What is a parenting coordinator? A parenting coordinator acts as a liaison between parents to help them communicate regarding decisions, priorities and planning that involve their children. When necessary, a parenting coordinator can make decisions so that the parties do not have to rely on the court system for every dispute.
Recently, the Superior Court of New Jersey issued an opinion in Segal v. Lynch (2011) that strongly supported the use of parenting coordinators. Parenting coordinators are often used to help parents in the most contentious custody cases. They are an invaluable resource for parents who cannot agree on any decisions and continually fail to communicate. In other words, parenting coordinators are a priceless tool in situations where the parents often cannot see past their own disagreements to unify for the best interests of their children. As the court acknowledges, parenting coordinators have a difficult job that is often thankless because they become the target of an unhappy parent’s frustration and anger.
In the toughest cases, a parent may only see a parenting coordinator as a roadblock to getting what they want. In Segal v. Lynch, it appears that the parenting coordinator fell victim to a father’s frustrations. The result of the case strongly supports parenting coordinators because it protected a parenting coordinator from the merit-less claims of a parent by requiring the parent to pay the parenting coordinator’s fees. Furthermore, the court upheld as appropriate the actions taken by the parenting coordinator.
The court time-and-again reiterated that public policy supports using parenting coordinators and providing protection to them because they ease the burden on a burgeoning court system. By using the parenting coordinators, parents’ claims often can be addressed without having to litigate minor concerns, like whether a child should play soccer after school.

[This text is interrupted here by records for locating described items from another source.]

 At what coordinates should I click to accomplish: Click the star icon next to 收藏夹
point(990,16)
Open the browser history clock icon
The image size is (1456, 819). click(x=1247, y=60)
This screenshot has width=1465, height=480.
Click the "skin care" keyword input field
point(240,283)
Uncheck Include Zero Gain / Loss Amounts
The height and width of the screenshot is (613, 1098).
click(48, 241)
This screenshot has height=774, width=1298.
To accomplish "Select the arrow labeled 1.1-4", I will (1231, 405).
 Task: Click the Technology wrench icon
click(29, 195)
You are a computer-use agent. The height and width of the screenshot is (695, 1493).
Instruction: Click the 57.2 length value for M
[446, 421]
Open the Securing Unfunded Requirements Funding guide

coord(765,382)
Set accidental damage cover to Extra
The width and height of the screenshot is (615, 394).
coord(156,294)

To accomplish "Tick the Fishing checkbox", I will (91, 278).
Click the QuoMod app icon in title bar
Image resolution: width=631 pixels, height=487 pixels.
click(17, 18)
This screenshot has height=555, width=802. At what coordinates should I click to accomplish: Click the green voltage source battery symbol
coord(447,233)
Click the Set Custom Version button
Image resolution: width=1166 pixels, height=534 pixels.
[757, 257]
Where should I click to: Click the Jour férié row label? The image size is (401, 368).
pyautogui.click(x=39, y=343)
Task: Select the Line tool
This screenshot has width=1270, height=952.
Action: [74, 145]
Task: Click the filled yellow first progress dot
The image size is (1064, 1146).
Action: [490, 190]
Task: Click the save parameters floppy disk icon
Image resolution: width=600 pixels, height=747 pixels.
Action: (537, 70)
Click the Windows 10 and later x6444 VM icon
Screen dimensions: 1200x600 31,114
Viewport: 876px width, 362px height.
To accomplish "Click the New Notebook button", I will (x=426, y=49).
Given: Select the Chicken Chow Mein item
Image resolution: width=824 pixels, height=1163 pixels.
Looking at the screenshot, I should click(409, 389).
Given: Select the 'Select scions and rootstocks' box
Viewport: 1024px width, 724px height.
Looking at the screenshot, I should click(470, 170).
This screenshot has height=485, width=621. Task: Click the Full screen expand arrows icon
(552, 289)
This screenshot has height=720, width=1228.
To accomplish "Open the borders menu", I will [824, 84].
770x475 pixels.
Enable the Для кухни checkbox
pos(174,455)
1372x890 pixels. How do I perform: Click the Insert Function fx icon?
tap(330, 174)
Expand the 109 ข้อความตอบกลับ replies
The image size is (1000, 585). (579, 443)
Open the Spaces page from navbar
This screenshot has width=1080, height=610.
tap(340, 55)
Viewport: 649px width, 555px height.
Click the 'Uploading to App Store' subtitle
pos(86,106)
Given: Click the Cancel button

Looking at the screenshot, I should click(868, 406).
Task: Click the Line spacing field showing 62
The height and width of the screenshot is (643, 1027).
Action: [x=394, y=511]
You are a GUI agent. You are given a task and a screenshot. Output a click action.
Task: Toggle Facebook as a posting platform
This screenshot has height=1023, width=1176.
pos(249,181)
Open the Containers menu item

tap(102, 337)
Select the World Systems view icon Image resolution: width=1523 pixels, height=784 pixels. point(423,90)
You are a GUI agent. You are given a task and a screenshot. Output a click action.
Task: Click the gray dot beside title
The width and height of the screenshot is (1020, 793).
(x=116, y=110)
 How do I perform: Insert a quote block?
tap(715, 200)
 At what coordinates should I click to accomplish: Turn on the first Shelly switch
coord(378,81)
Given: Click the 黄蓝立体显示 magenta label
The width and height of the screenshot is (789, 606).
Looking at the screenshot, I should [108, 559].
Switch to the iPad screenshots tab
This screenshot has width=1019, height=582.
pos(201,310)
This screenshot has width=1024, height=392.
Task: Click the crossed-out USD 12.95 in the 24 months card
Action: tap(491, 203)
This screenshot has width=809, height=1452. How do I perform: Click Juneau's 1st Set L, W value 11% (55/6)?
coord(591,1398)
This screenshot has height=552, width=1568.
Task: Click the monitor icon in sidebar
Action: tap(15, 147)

New Jersey has established a program through which courts and parents can utilize parenting coordinators. Under the program, there are specific and detailed guidelines establishing the procedures and policies. Included within these policies are systems for filing grievances. The Segal court demanded that the procedures be followed. When the procedures were followed, the court found that a parenting coordinator could receive fees as outlined in the parenting coordinator retainer agreement. In fact, the court went so far as to acknowledge that it would be “crippling” to the parenting coordinator program if parenting coordinators where not compensated for their time, even when the time was spent responding to grievances filed by one of the parents, especially when the grievances were baseless.
When utilizing a parenting coordinator in New Jersey, it is important that the parties fully understand the state guidelines and the parenting coordinator’s retainer agreement, because, as was demonstrated by Segal, the courts likely will uphold the parameters established. The guidelines specifically address issues such as filing grievances, hearings and parameters for the relationship. In short, parents must understand the guidelines for parenting coordinators so that the use of a parenting coordinator is beneficial for all parties.
Ultimately, in difficult parenting cases, a parenting coordinator can be a valuable tool for parents so that they can reach decisions that benefit their children. That said, parents should fully understand the terms of the arrangement and the parameters of New Jersey’s guidelines prior to signing the retainer agreement. By being prepared, all parties stand to receive benefits from the relationship.